Ms. Chua’s husband appears only peripherally in “Tiger Mother” — though there is one battle in which she lashes out at him after he worries that she is pushing their daughters to the point that there is “no breathing room” in their home.

“All you do is think about writing your own books and your own future,” she says to him. “What dreams do you have for Sophia or for Lulu? Do you ever think about that? What dreams do you have for Coco?” He bursts out laughing — Coco is their dog.

She concludes, “I didn’t understand what was so funny, but I was glad our fight was over.”

Initially, Ms. Chua said, she wrote large chunks about her husband and their conflicts overchild rearing. But she gave him approval on every page, and when he kept insisting she was putting words in his mouth, it became easier to leave him out.

“It’s more my story,” she said. “I was the one that in a very overconfident immigrant way thought I knew exactly how to raise my kids. My husband was much more typical. He had a lot of anxiety, he didn’t think he knew all the right choices.” And, she said, “I was the one willing to put in the hours.”

Still, she said, her children got pancakes and trips to water parks because of their father, the son of parents more inclined to encourage self-discovery.

The reaction to the book was particularly anguished among those who are products of extreme Asian parents. “I’m horrified that she’s American-born and hanging on to this, when most of us are trying to escape it,” said Betty Ming Liu, the daughter of Chinese immigrants from Vietnam and author of one of the many blog posts about the book. A California woman recalled how her sister became the perfect Asian daughter Ms. Chua aspires to produce, only to kill herself because she was afraid to tell anyone she suffered from depression.

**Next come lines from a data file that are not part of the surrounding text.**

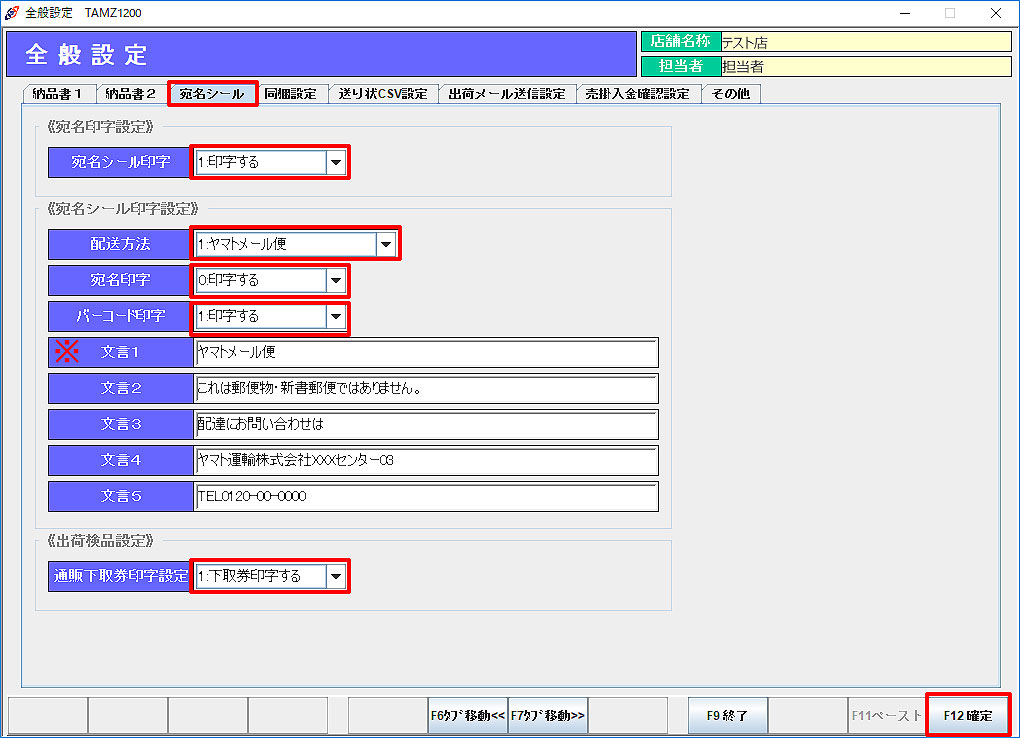
Task: Open the 宛名印字 dropdown arrow
Action: coord(336,280)
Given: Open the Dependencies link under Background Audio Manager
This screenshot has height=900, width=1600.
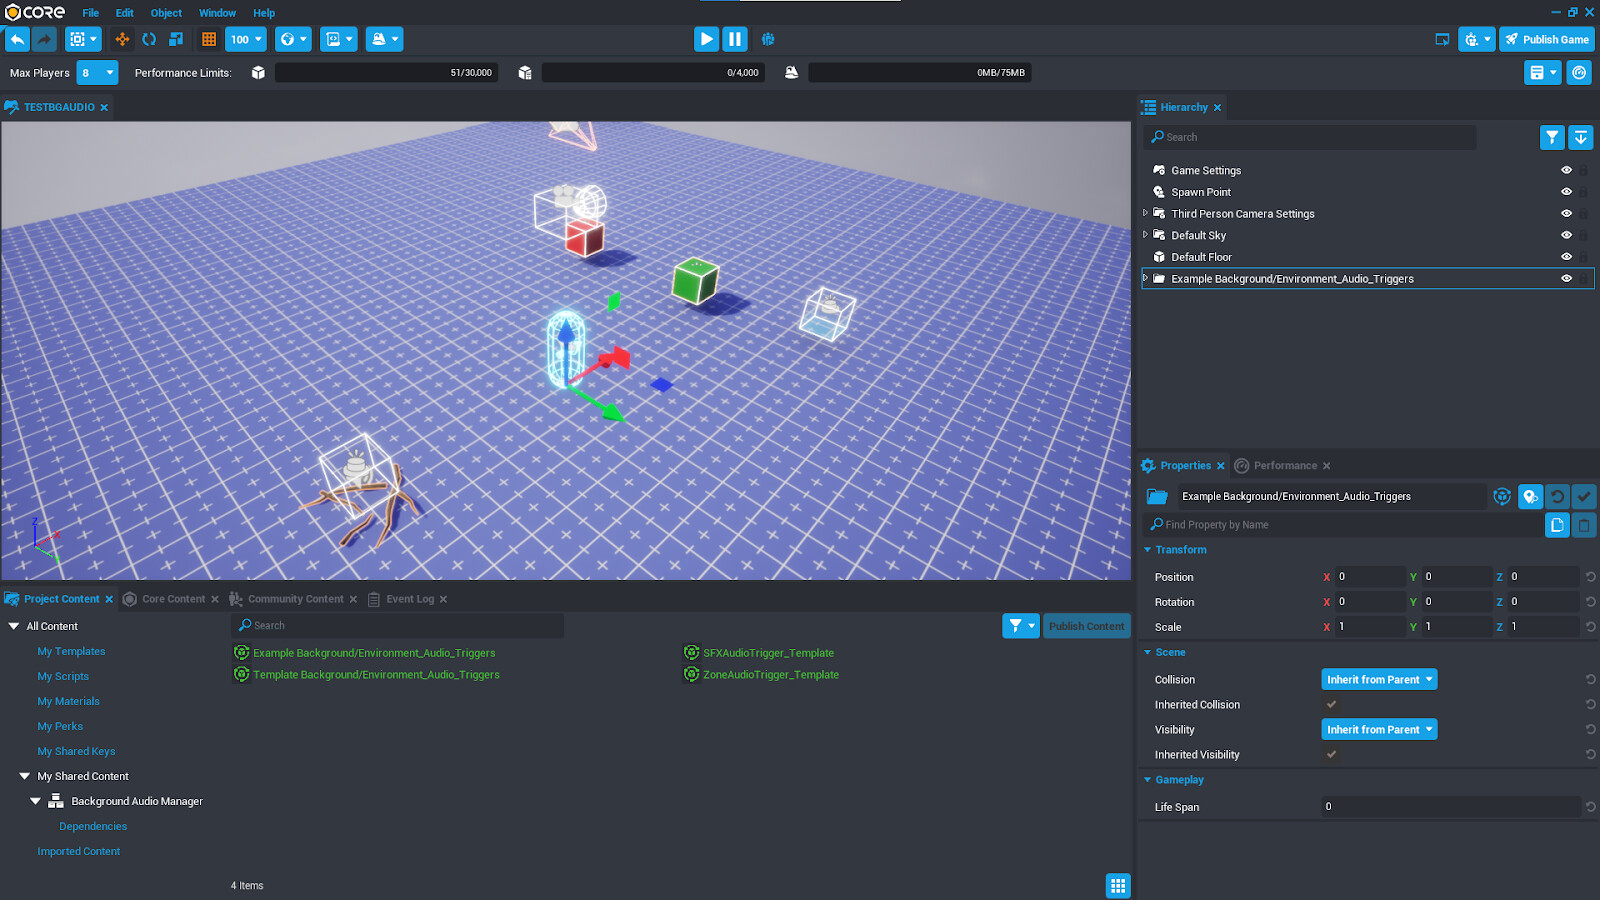Looking at the screenshot, I should 93,826.
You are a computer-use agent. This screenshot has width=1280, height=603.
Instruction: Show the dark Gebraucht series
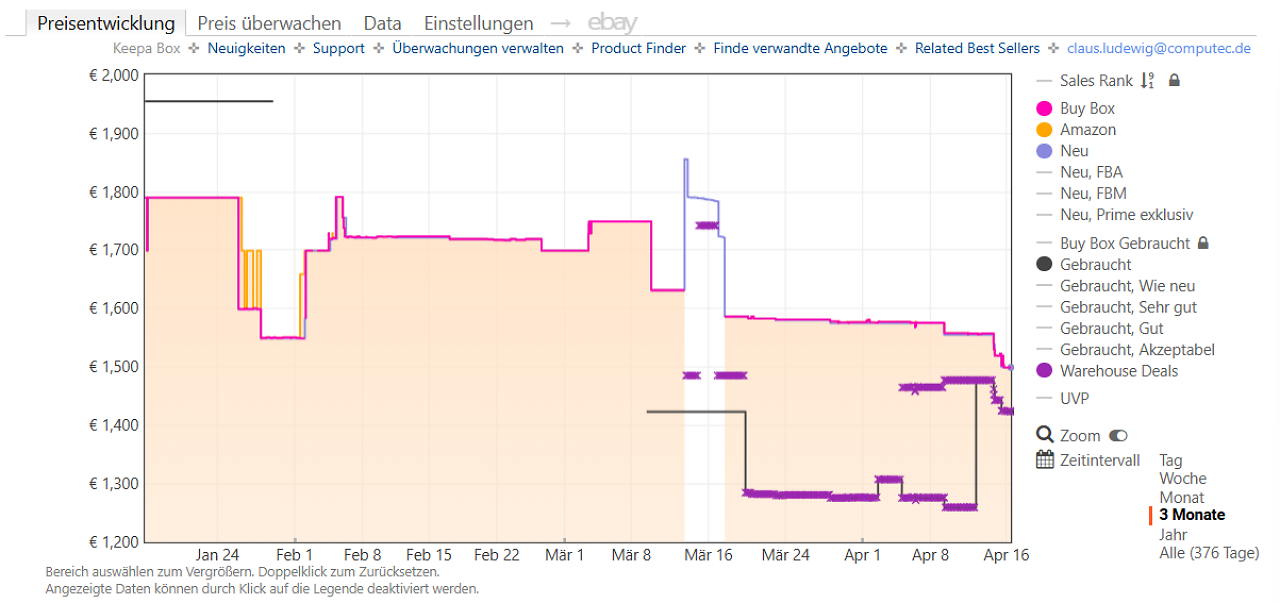(x=1084, y=265)
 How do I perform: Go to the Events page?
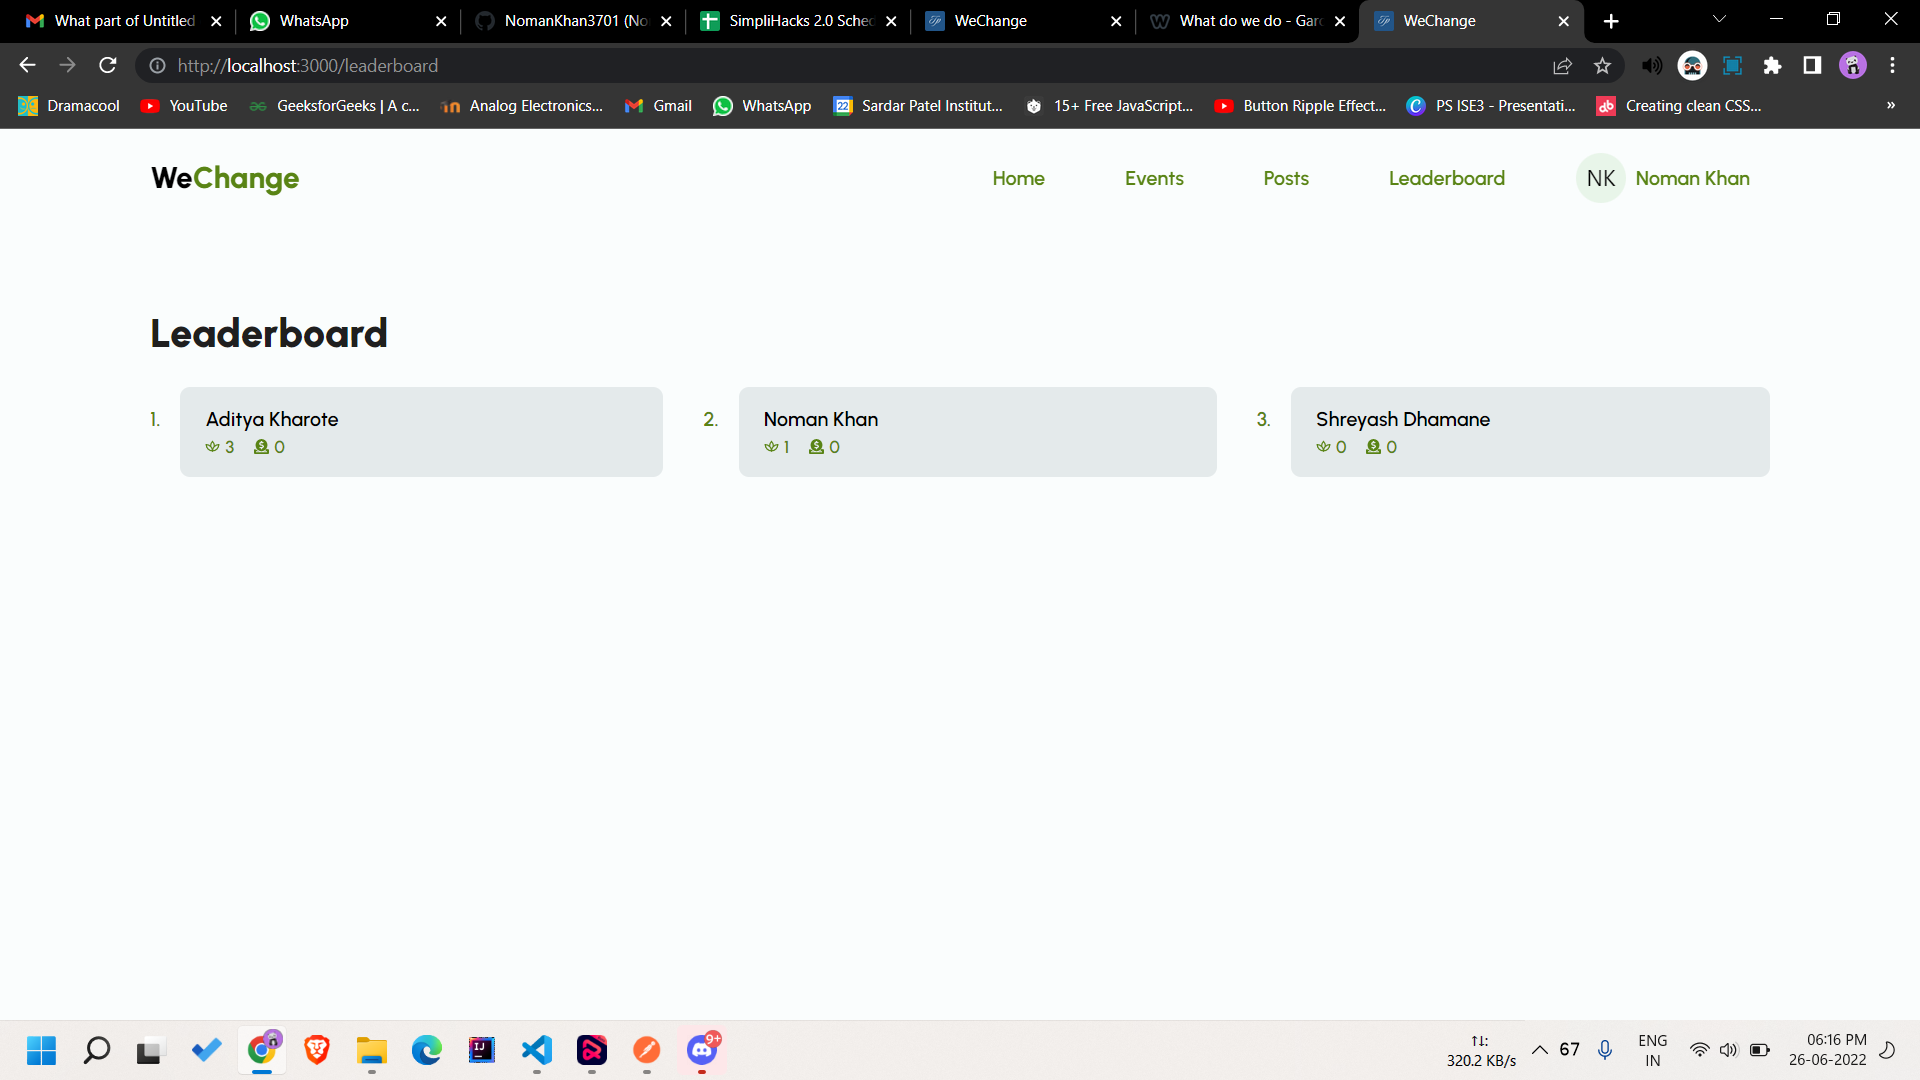tap(1154, 178)
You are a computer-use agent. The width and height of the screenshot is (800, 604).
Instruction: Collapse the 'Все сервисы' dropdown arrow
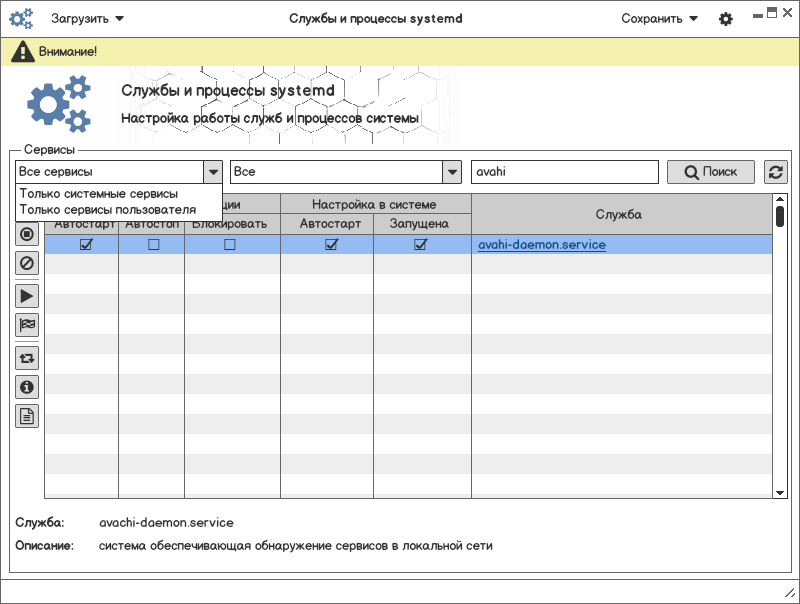point(212,172)
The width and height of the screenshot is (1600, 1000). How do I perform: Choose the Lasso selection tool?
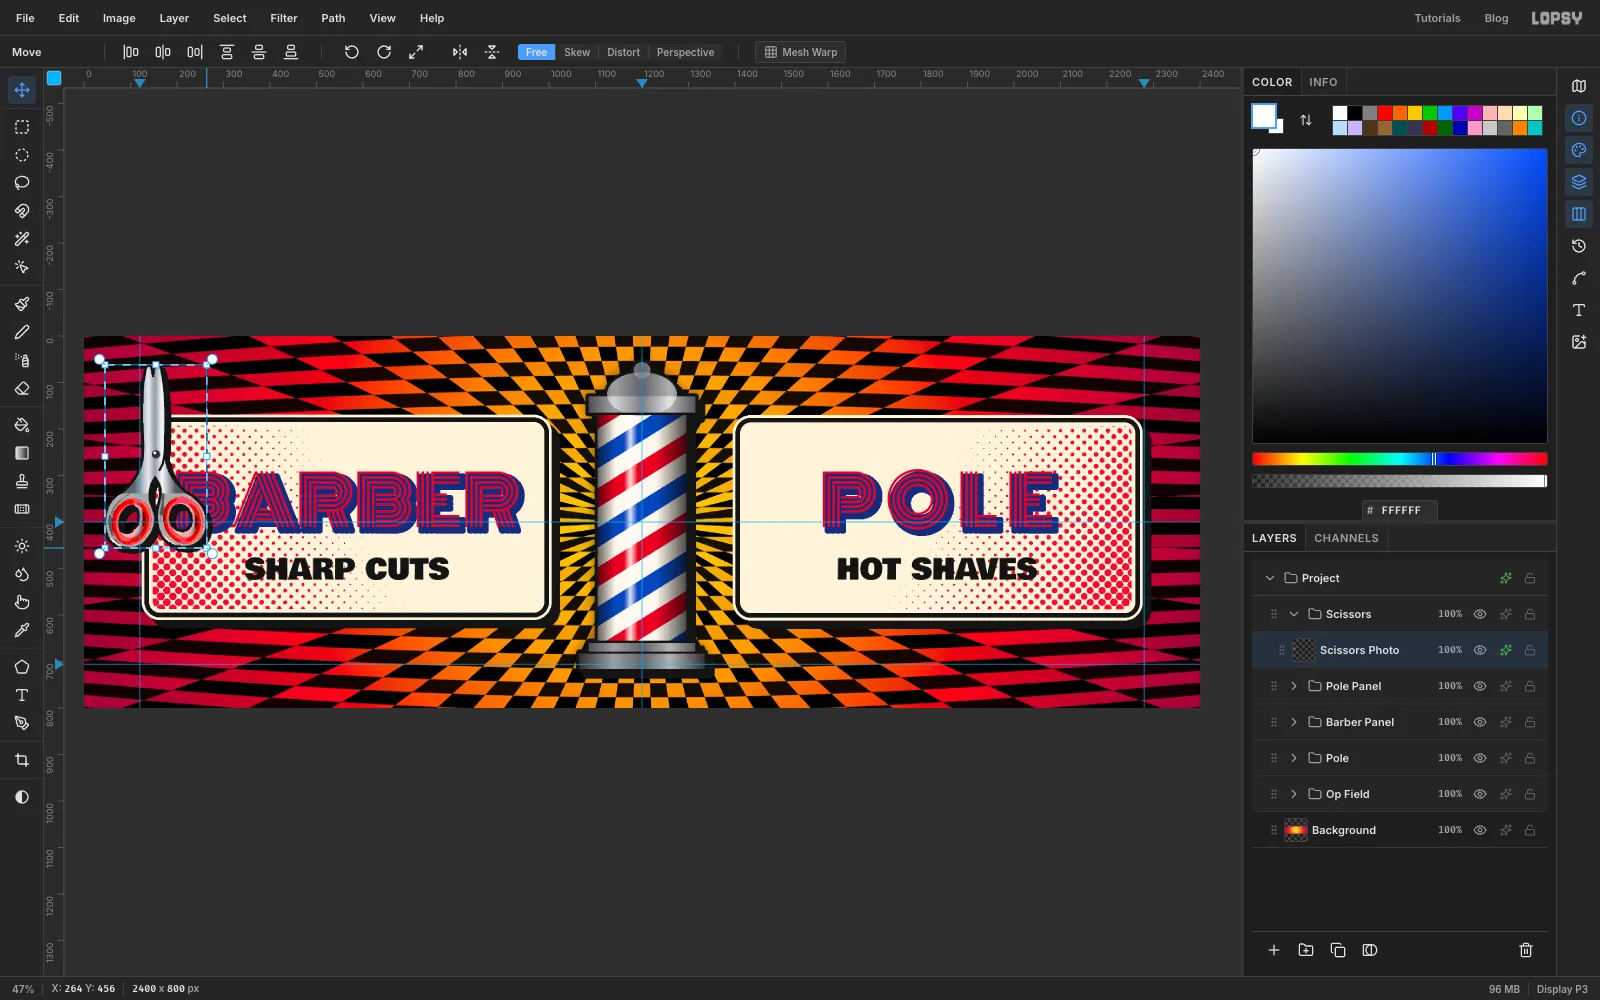point(22,183)
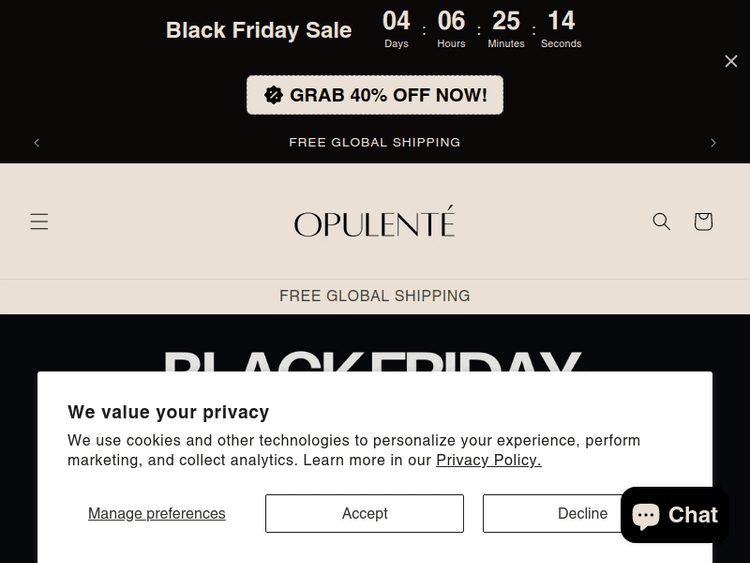Click the discount badge icon on GRAB button
The height and width of the screenshot is (563, 750).
[x=273, y=95]
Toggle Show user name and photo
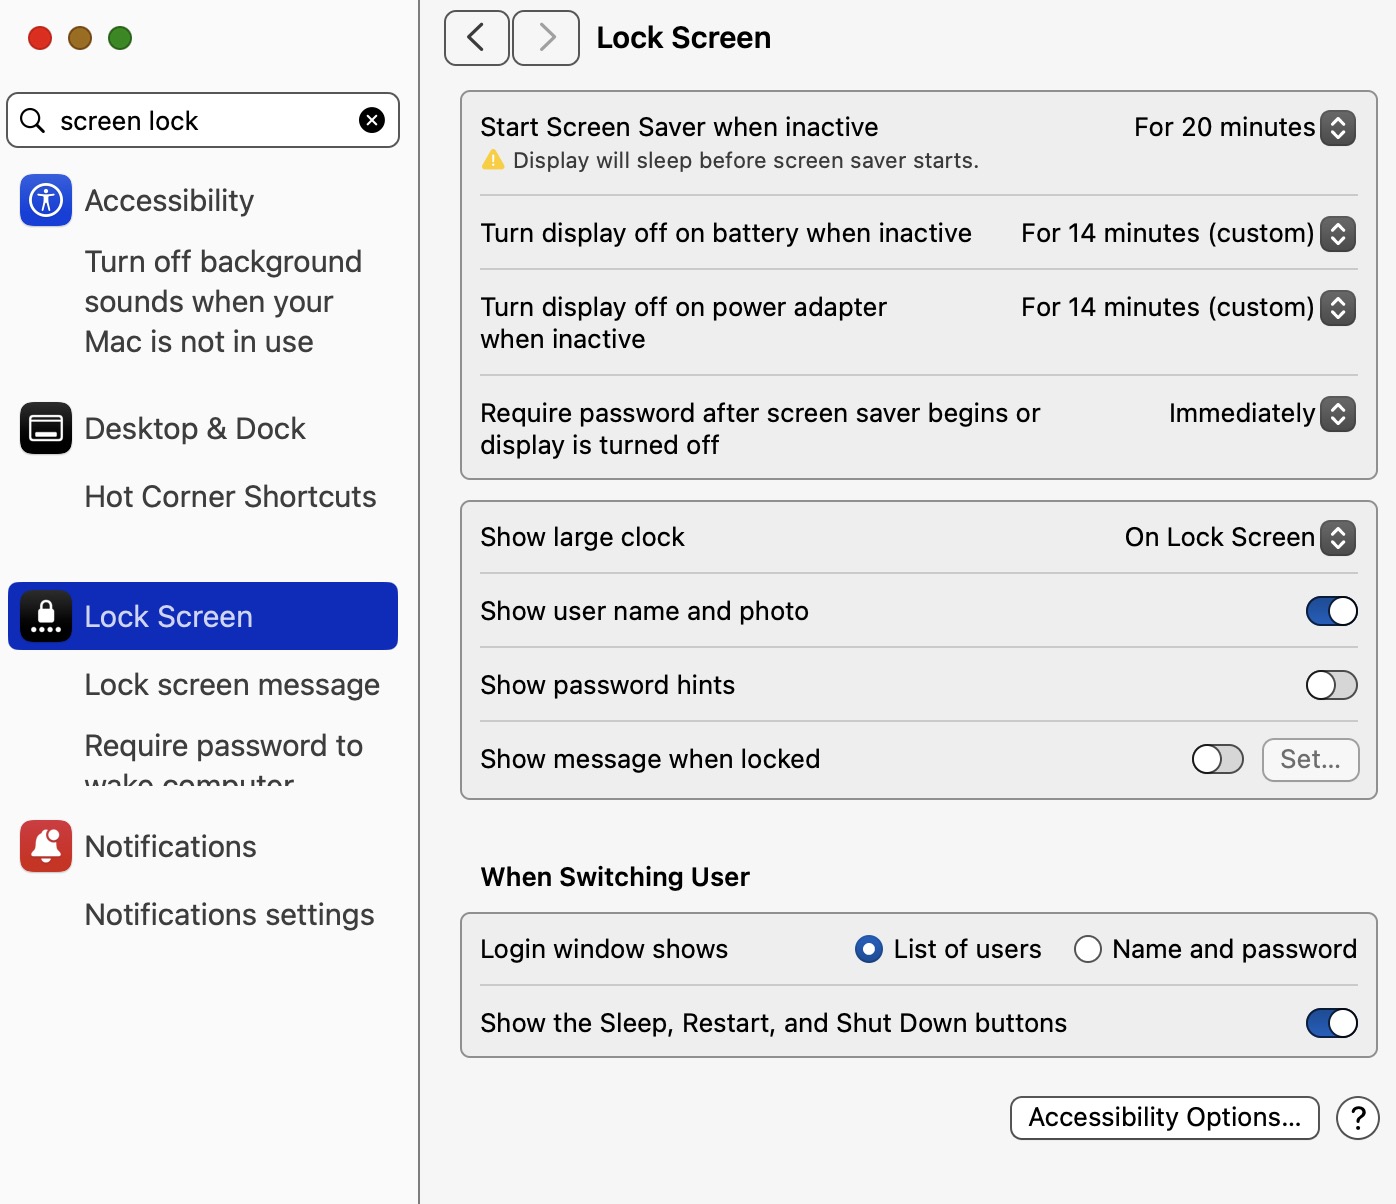1396x1204 pixels. point(1331,611)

Ann Hulbert, the author of “Raising America,” a history of a century’s worth of conflicting child-rearing advice, who is writing a book about child prodigies, notes that it is not hard to reignite the Mommy Wars.

“There is a kind of utter certainty in her writing,” she said of Ms. Chua, “and that confidence goes so against the underlying grain of American parenting and child-rearing expertise that it immediately elicits a response that then suggests a kind of certainty on the other side that isn’t there, either.”

Friends describe Ms. Chua as self-deprecating and a dry wit, her children as happy, and their home as humming with music and activity and, yes, love.

“Not that she’s without opinion, but she’s writing a memoir, not a parenting guide,” said Alexis Contant, who describes Ms. Chua as her closest friend for 20 years. “She will say sleepovers are overrated, but I have never heard her say, ‘I can’t believe so-and-so let their kid do it.’ ”

Ms. Chua said that her daughters have been eager to speak out in favor of the book; she is shielding them from the publicity. She said, however, that they did ultimately have play dates — though not many between the ages of 9 and 13, due to music practice. Sophia, now 18, has a boyfriend, she told me. “My kids have whatever those things are called — iPods,” she said. “They have iTunes accounts.”

Ms. Chua wrote most of the book in eight weeks, yet struggled with the end, she said, reflecting the East-West tug on her parenting. “It’s a work in progress,” she said. “On bad days I would say this method is terrible. I just need to give them freedom and choice. On good days, when Lulu would say: ‘I’m so glad you made me write that second draft of my essay. My teacher read it out loud,’ I think, I’ve got to stick to my guns.”

This week, her book tour will take her to the places where she has surely sparked the most debate: the Bay Area, Cambridge and the northwest quadrant of Washington.

But first, the family was planning to celebrate Lulu’s 15th birthday. They were taking her and eight of her friends to New York City. For a sleepover.